FDがワンエイティーの後ろについて停まると、ワンエイティーは二回エンジンを吹かした後、ホイールスピンをさせ、白煙をまき散らしながら加速を始めた。それに続いてFDも走り出す。
加速によって生じる強烈なGが、私の体をシートに押さえつけた。
「うお・・・ッ!速・・・!」
瞬く間にワンエイティーとの距離が縮み、第一コーナーが目前に迫る。
「ワンエイティーが外に広がった!」
陸斗がエンジン音よりも大きな声で言う。
フロントガラスの向こうでワンエイティーが、右コーナー手前で左側のガードレールにギリギリまで接近していた。そして、ブレーキランプが点灯し、吸い込まれるようにコーナーへ進入する。

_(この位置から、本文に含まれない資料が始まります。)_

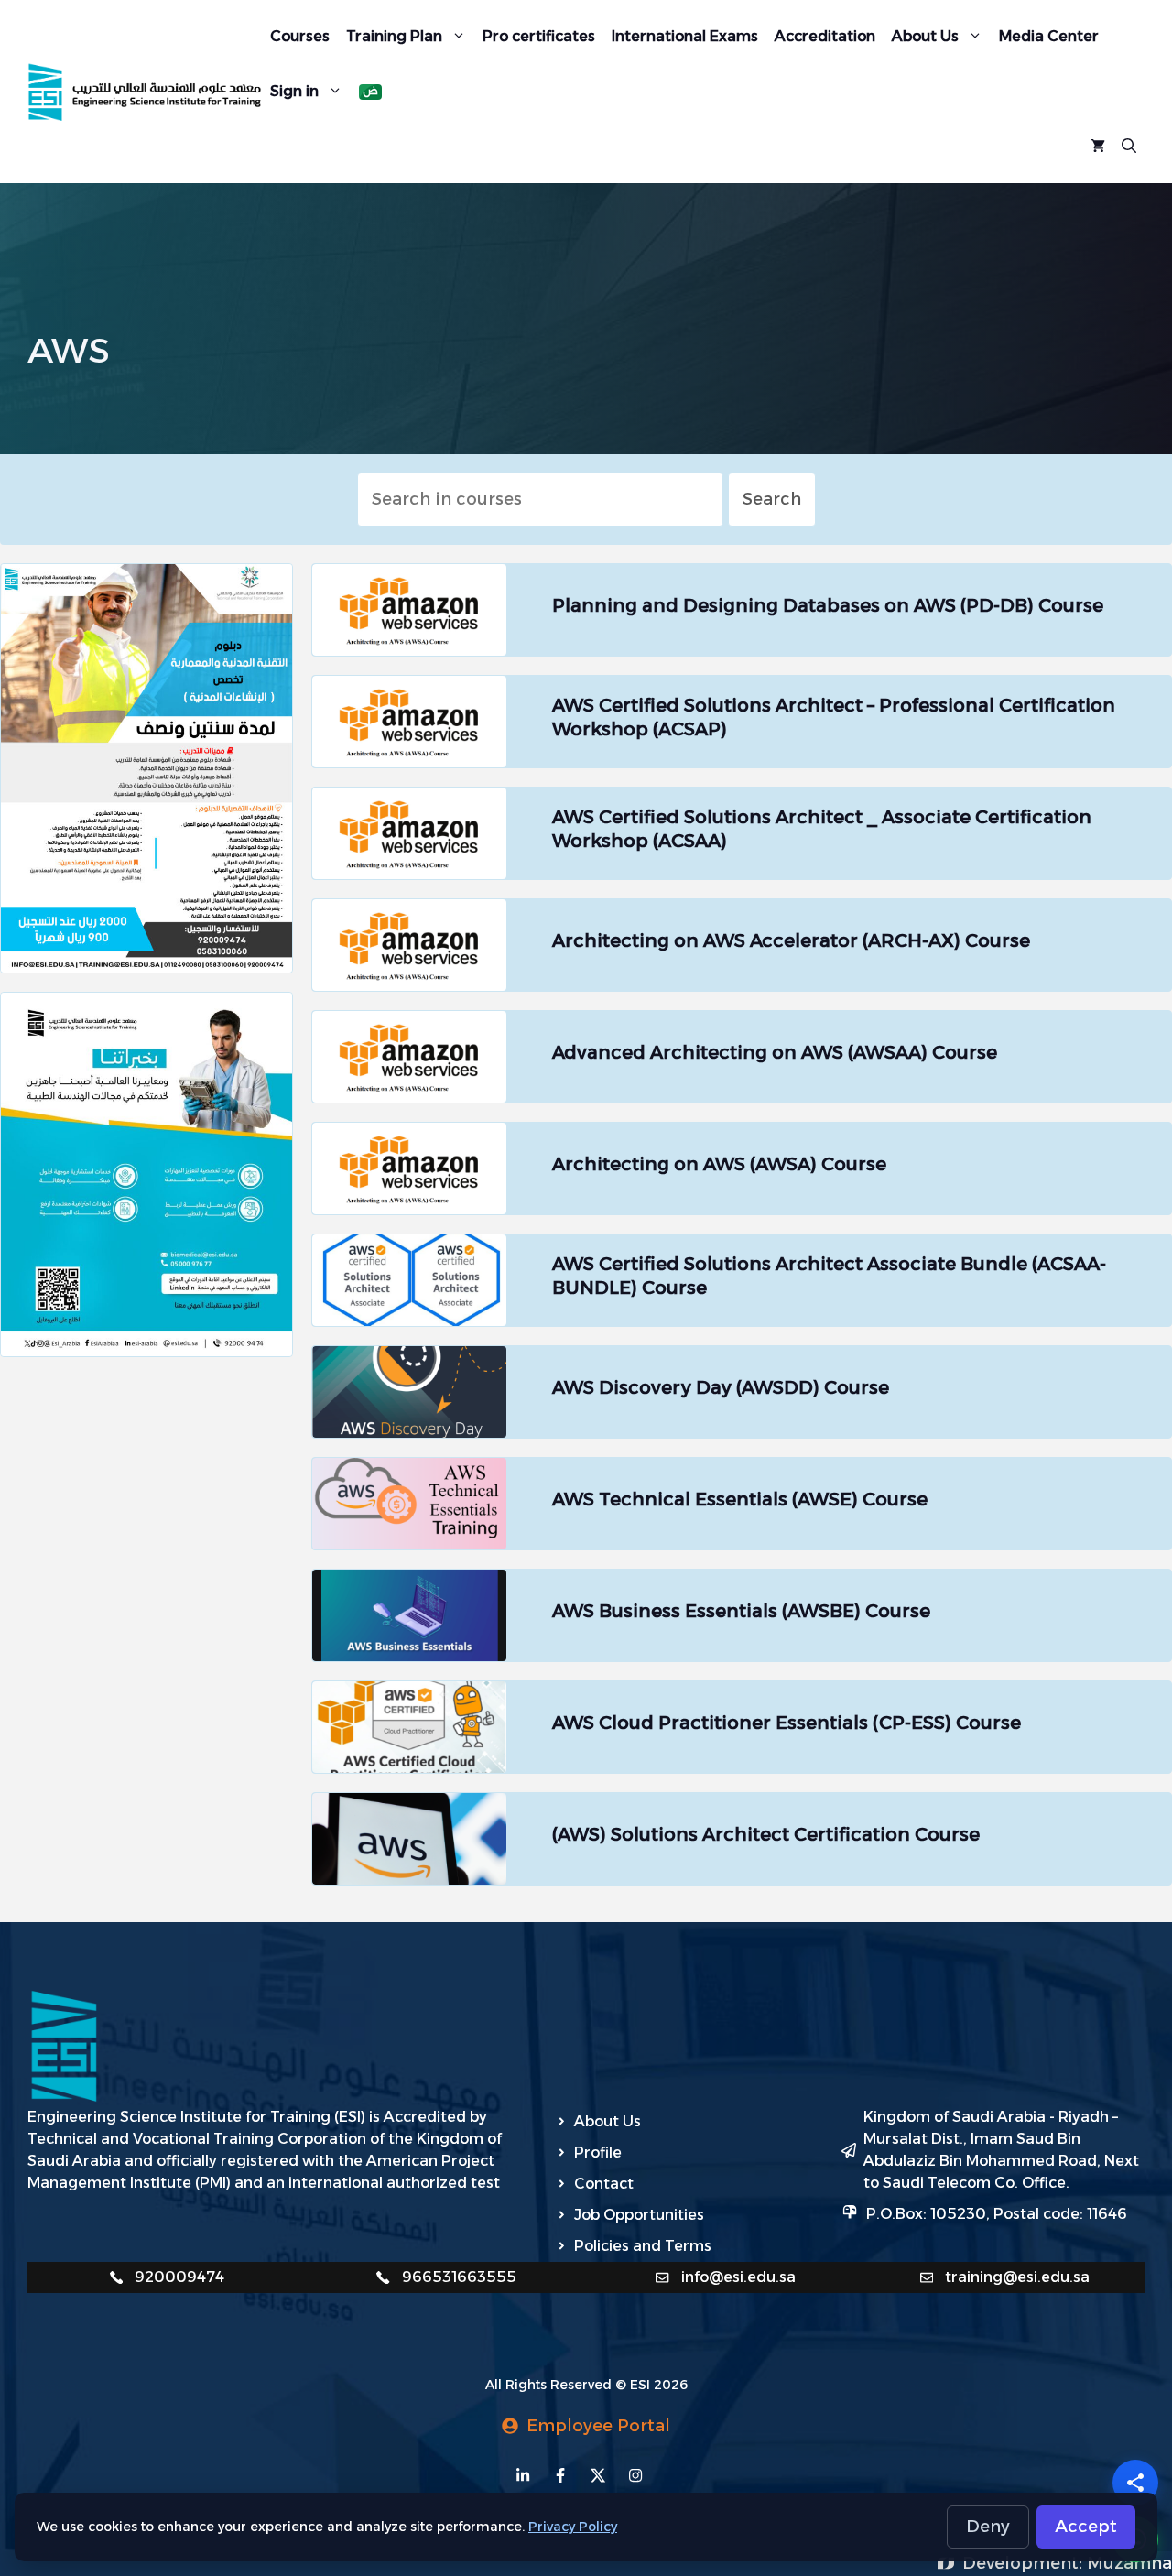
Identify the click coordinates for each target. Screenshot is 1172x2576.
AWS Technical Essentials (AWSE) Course (740, 1499)
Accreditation (825, 36)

コーナリングを開始するFDの横Gに耐えながら、コーナーを抜けていくワンエイティーを見続ける。そして、第一コーナーを抜けた後も、絶え間なく襲い来るGに振り回されながら、先行するワンエイティーの動きを目に焼き付けた。
「今からやることはズバリ、カスタム!」
芳文はテーブルに置かれた数冊の車雑誌を前にそう言った。
社峠を往復した私たちは、先日のようにF市のファミレスを訪れていた。
「おお!カスタムならいろいろ考えてありますよ。」
意気揚々と手元のグレーのトートバッグから、カスタムプランをまとめた一冊のノートを取り出し、テーブルに置く。すると芳文がテーブルに置かれた状態のまま、ノートを開く。
「車高調とホイールのチョイスは良いんじゃないか?」
足回りに関するカスタムのページに貼られた、黄色いバネの付いた車高調と、スポークタイプの白いアルミホイールの写真を見て陸斗が言う。
「うん、エアロとメカも良い物を選んでる・・・。」
私の考える完成予想図のイメージに近い、有名ショップのデモカーの写真が貼られたページを見て芳文も高評価を出す。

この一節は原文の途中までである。